Nada más concluyente que mirar por la ventana cuando el tren arranca y sentir que se enciende en uno una irreprimible necesidad de soltar lastre, percibir que el paisaje que va quedando atrás no es siquiera propiedad del recuerdo de quien lo observa desde la fugacidad. Aprender que nada nos pertenece, asumir que nada es nuestro, es una escuela tan liberadora y sustancial que a partir de cierta edad deberíamos formar parte de su alumnado más aventajado.
El antiguo impulso de concebirnos como propietarios del suelo que pisamos y de cuanto nos rodea ha terminado por desvencijar el mundo, que se ha poblado de terratenientes y de gentes que no saben vivir sin adueñarse. La comprensible, por humana, exigencia de identificación con una idea, un dios, una patria o cualquier causa enarbolada para orientar a las masas, pero sobre todo para transmitir seguridad en el incierto paso de la existencia, es una estrategia, un recurso si se prefiere, de los que precisan acotar un espacio y hacer de él un asentamiento para sus convicciones.
La Historia es una oscura secuencia de grandes apropiaciones, de afirmaciones que unas veces afectan a la naturaleza, otras a los pueblos que son fruto de las invasiones y los expolios, otras a los taxativos robos de realidad. Me refiero a la manipulación política.
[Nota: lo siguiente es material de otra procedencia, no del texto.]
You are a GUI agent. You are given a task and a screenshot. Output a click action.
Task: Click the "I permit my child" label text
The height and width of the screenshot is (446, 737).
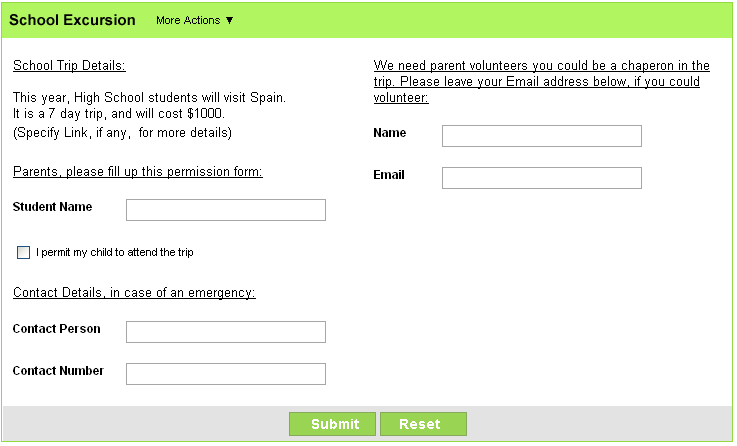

Porque la realidad es el resultado de un vaivén de maniobras siniestras que buscan acumular ganancias para su causa. En cualquier caso se trata de acaparar, de apilar. Esta operación se ha filtrado en la mentalidad de las generaciones, seducidas por un imperioso deseo de posesión y dominio sobre su entorno y el prójimo. De ahí que se viva con avaricia y con esa avidez del que sueña un paraíso de pertenencias.
Si se está atento se descubre que, una vez alejada la juventud, la verdadera fuerza del ser humano está en su capacidad de despojamiento, en la no posesión
Si nos fijamos en los Proverbios flamencos de Brueghel el Viejo, se comprueba la propensión al descaro y el abuso. Las escenas son elocuentes: uno tiende la capa según el viento que le conviene, otro pone una vela al diablo, el de más allá tiene el mundo girando sobre su pulgar, este quiere matar dos moscas de un golpe, aquel defeca sobre la esfera terrestre. Y así seguimos.
Vivir para ofrecer, existir para dar es una de las formas más nobles de estar aquí. No me refiero a la caridad cristiana, sino al hecho de asumir un acto de justicia y de ejercitar el sentido común. Porque no se trata tanto de un afloramiento de la piedad y la generosidad como de restituir lo que hemos recibido de la mano ajena. “¿Puedes decir que posees algo que no te haya sido dado?”, escribía el filósofo Plotino en el siglo III. Dar sin aguardar ser compensado, sin esperar rédito, pule el maltrecho sentido del yo, aligera la identidad, que es un parapeto incómodo y tosco que tira de todas partes, talla pequeña, precio moral de saldo.
Si se está atento se descubre que, una vez alejados los años de la juventud, la verdadera fuerza del ser humano está en su capacidad de despojamiento, en la no posesión, en no tener la mirada del que calcula, en no avergonzarse si se llevan unos zapatos demasiado usados. No apelo al pensamiento de los estoicos ni al de los neoplatónicos, no, no es nada filosófico, es algo mucho menos elaborado y sustancial, más primario.
Me refiero a dar la espalda a la exigencia de consumo que se nos impone, a dar la espalda a la aceleración que nos narcotiza y lleva a una vida peligrosamente involuntaria, de perversa mecánica que nos automatiza a la hora de hacernos con lo innecesario. Porque es la adquisición de lo innecesario la gran y floreciente industria de la vacuidad, nihilismo más o menos encubierto, engaño.